Runtime considerations: The DL-CNN training required approximately 5.5 hours for 160,000 ROIs and 1,500 iterations on a Tesla C2075 GPU (an older model chosen for compatibility). Once trained, generating the bladder likelihood map for a single case took approximately 4 minutes. The VOI marking and level set segmentation required an additional 2 to 5 minutes depending on bladder size, bringing total runtime to approximately 10 minutes per case. This is comparable to the 4 to 10 minutes required by CLASS with LCR. The authors note that the processes had not been optimized, and faster hardware would reduce these times.

Comparison to external methods: Direct comparison with other published methods is difficult due to differences in datasets and difficulty levels. The only roughly comparable quantitative result comes from Chai et al., who achieved Jaccard indices of 70.5% (automatic) and 77.7% (semiautomatic) using 8 patients for training and 22 for testing on cone-beam CT. The DL-CNN method surpassed the automatic result and achieved comparable performance to the semiautomatic method, while using a substantially larger and more diverse test set of 92 patients.

Future directions: The authors identify several priorities for future work. Improving the DL-CNN to reduce errors from hip prostheses, large patient size, and advanced cancer invasion is a key goal.

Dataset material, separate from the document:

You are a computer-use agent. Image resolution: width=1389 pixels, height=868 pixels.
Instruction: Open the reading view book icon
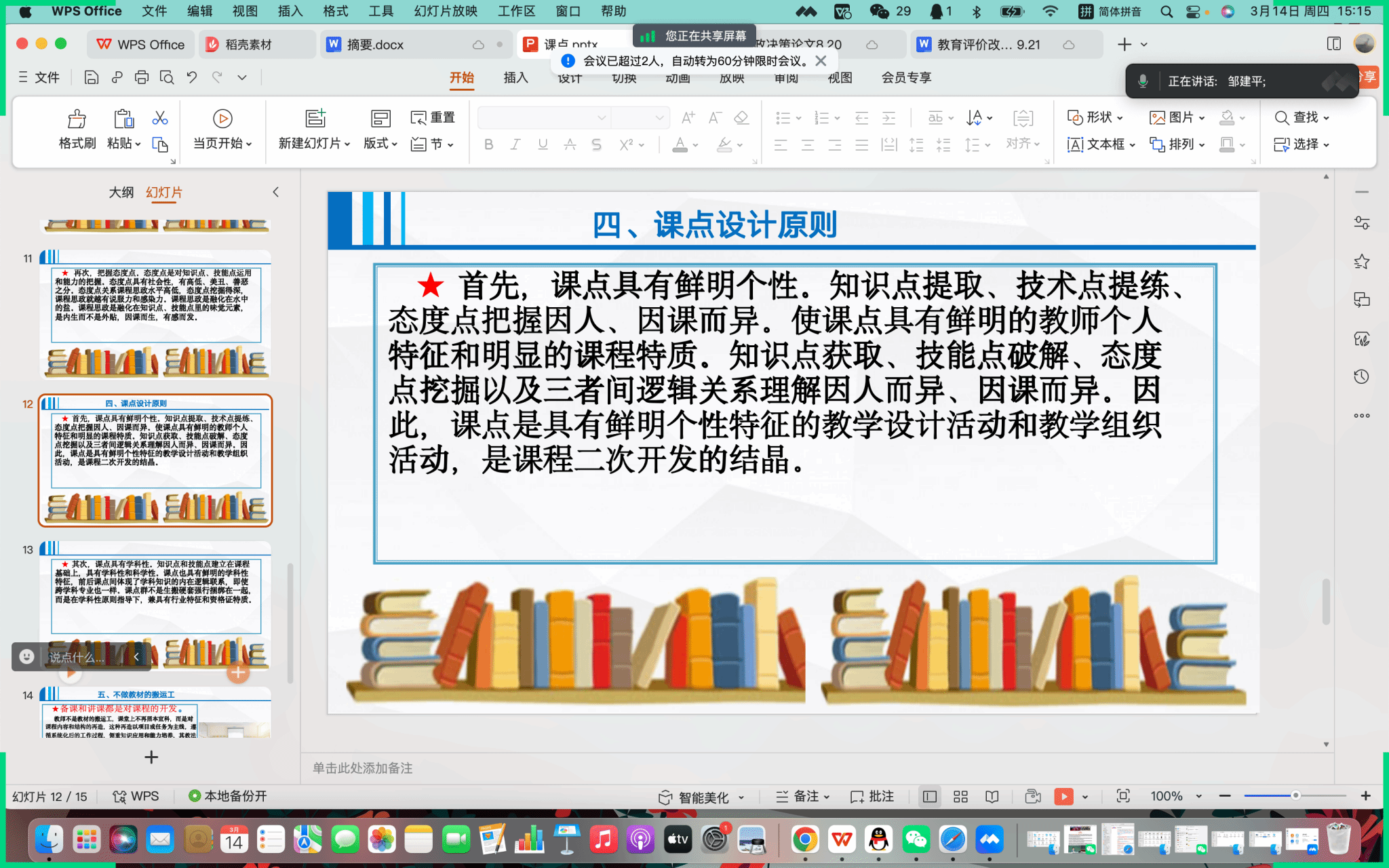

Optimizing the segmentation process and hardware to reduce runtime will be important for clinical deployment. Most critically, the authors emphasize the need to ensure that bladder lesions are consistently included within the segmented boundaries, as this directly impacts downstream CAD detection sensitivity. This study represents a step toward a reliable bladder segmentation component for a complete CAD system targeting urothelial lesion detection in CT urography.

Broader significance: This 2016 study was among the early applications of deep learning to organ segmentation in CT urography. The core insight that a DL-CNN can generate a seamless likelihood map bridging the contrast boundary, a longstanding challenge for gradient-based methods, has influenced subsequent work in bladder and pelvic organ segmentation. The combination of learned feature representations with classical level set refinement demonstrated a practical hybrid approach that leverages the strengths of both paradigms.

TL;DR: Failure cases arose from poor image quality (large patients, hip prostheses) and advanced cancer invading adjacent organs. Runtime was approximately 10 minutes per case, comparable to the previous method. The DL-CNN surpassed external automatic methods (Jaccard 76.2% vs. 70.5%) and matched semiautomatic approaches, while future work targets improved lesion inclusion and hardware optimization.
Citation: Cha KH, Hadjiiski L, Samala RK, Chan HP, Caoili EM, Cohan RH.. Open Access, 2016. Available at: PMC4808067. DOI: 10.1118/1.4944498. License: Open Access.